On parle souvent de la foi comme d’une force intérieure, d’une lumière qui nous guide. C’est vrai, mais la foi n’est pas faite pour rester statique. Elle est faite pour se vivre, pour se mouvoir, pour s’incarner dans nos vies de tous les jours. Penser à la foi, ce n’est pas seulement croire, c’est aussi agir.

Et pourtant, l’action est souvent notre plus grand défi. On a des projets, des envies, des convictions profondes, mais on reste là, les mains dans les poches. Pourquoi ? Par peur. La peur d’échouer, de ne pas être à la hauteur, de décevoir, d’être jugé. C’est une peur qui nous paralyse, qui nous retient au port alors que nous devrions être au large.
L’Évangile de l’action ✝️
Regardons la vie de Jésus. Ce n’est pas une vie de contemplation immobile. C’est une vie d’action constante. Il ne se contente pas de prêcher, il agit : il guérit les malades, il nourrit les foules, il parle avec les exclus. Il nous montre que la foi est un verbe. Il nous enseigne l’amour non pas comme une idée, mais comme une action : « Aimez-vous les uns les autres » (Jn 13, 34). C’est un ordre, une invitation à faire.

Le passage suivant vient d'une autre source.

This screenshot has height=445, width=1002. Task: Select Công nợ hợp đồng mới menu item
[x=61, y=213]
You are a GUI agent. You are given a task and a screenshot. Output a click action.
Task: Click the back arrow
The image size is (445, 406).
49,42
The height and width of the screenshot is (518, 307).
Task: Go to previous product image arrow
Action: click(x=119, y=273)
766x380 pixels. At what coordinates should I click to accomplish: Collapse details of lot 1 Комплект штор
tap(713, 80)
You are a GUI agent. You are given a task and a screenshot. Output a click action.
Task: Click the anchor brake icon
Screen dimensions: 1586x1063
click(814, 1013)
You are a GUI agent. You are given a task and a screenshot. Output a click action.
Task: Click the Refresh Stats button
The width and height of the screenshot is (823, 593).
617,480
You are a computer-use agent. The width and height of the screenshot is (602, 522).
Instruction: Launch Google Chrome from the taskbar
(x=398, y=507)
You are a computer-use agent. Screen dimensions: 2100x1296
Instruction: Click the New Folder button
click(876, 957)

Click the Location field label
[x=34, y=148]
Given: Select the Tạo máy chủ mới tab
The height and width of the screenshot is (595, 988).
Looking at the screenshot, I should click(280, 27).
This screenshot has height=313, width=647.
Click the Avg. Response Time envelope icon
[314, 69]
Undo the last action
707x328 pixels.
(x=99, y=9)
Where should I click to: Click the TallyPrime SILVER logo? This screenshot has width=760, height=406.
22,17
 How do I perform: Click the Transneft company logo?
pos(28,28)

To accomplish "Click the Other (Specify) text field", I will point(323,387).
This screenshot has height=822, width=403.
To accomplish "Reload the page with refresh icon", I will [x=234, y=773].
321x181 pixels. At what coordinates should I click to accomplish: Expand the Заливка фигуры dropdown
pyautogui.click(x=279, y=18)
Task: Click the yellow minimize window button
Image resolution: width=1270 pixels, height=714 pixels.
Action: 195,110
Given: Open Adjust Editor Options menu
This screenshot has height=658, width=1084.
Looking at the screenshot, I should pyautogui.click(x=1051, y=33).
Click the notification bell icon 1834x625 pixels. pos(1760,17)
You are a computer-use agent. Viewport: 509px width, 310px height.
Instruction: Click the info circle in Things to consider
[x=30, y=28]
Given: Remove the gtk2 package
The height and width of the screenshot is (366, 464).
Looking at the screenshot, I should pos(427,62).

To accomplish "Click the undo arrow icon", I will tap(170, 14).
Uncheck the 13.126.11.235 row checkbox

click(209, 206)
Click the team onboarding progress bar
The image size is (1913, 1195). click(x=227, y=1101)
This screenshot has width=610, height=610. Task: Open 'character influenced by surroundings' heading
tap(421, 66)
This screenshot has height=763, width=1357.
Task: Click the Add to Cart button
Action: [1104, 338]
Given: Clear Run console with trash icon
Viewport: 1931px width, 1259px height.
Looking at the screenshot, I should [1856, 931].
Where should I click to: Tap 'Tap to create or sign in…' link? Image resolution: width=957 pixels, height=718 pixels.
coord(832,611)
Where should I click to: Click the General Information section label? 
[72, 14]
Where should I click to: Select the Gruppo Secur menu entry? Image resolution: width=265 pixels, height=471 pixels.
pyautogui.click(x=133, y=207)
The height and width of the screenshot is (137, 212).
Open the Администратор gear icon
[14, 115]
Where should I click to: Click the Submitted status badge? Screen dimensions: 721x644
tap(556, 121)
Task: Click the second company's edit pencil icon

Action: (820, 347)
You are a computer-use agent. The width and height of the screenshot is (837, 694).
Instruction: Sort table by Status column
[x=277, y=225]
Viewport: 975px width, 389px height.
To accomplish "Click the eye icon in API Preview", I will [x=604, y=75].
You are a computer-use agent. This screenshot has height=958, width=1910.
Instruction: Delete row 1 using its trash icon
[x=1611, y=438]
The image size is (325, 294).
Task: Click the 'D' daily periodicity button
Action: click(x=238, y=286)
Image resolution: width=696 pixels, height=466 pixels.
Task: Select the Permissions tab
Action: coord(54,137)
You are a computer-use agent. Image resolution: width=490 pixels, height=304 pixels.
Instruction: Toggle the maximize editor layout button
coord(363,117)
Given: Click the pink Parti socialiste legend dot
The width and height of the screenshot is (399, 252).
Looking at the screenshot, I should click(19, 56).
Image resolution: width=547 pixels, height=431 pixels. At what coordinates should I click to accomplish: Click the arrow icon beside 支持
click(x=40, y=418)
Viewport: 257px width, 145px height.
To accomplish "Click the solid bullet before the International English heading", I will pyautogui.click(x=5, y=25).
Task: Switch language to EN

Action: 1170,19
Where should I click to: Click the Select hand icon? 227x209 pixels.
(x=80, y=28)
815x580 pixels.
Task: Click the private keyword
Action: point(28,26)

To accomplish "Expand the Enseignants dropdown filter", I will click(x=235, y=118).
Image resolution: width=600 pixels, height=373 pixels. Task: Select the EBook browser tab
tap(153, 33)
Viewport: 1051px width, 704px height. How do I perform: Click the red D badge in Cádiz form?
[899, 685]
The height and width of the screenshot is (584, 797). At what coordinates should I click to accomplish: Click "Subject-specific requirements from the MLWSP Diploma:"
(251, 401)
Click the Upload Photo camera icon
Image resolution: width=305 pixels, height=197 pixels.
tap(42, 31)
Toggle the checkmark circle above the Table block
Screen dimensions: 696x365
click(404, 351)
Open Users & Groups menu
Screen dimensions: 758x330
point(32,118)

La parabole des talents, où les serviteurs qui agissent sont récompensés, est un autre exemple puissant. Le serviteur qui a peur et qui cache son talent n’est pas puni parce qu’il a perdu de l’argent, mais parce qu’il n’a rien fait. Il est resté immobile. Il a laissé sa peur le dominer. Cette parabole n’est pas une histoire sur l’argent, c’est une histoire sur la vie. Et la vie est faite pour être vécue, pour être transformée.
Oser le premier pas 👣
Dans nos vies quotidiennes, cela se traduit de mille façons. C’est le courage de dire « pardon » après une dispute, de tendre la main à un voisin qui semble seul, de s’engager dans une cause qui nous tient à cœur. Ce sont ces petits pas qui font une différence.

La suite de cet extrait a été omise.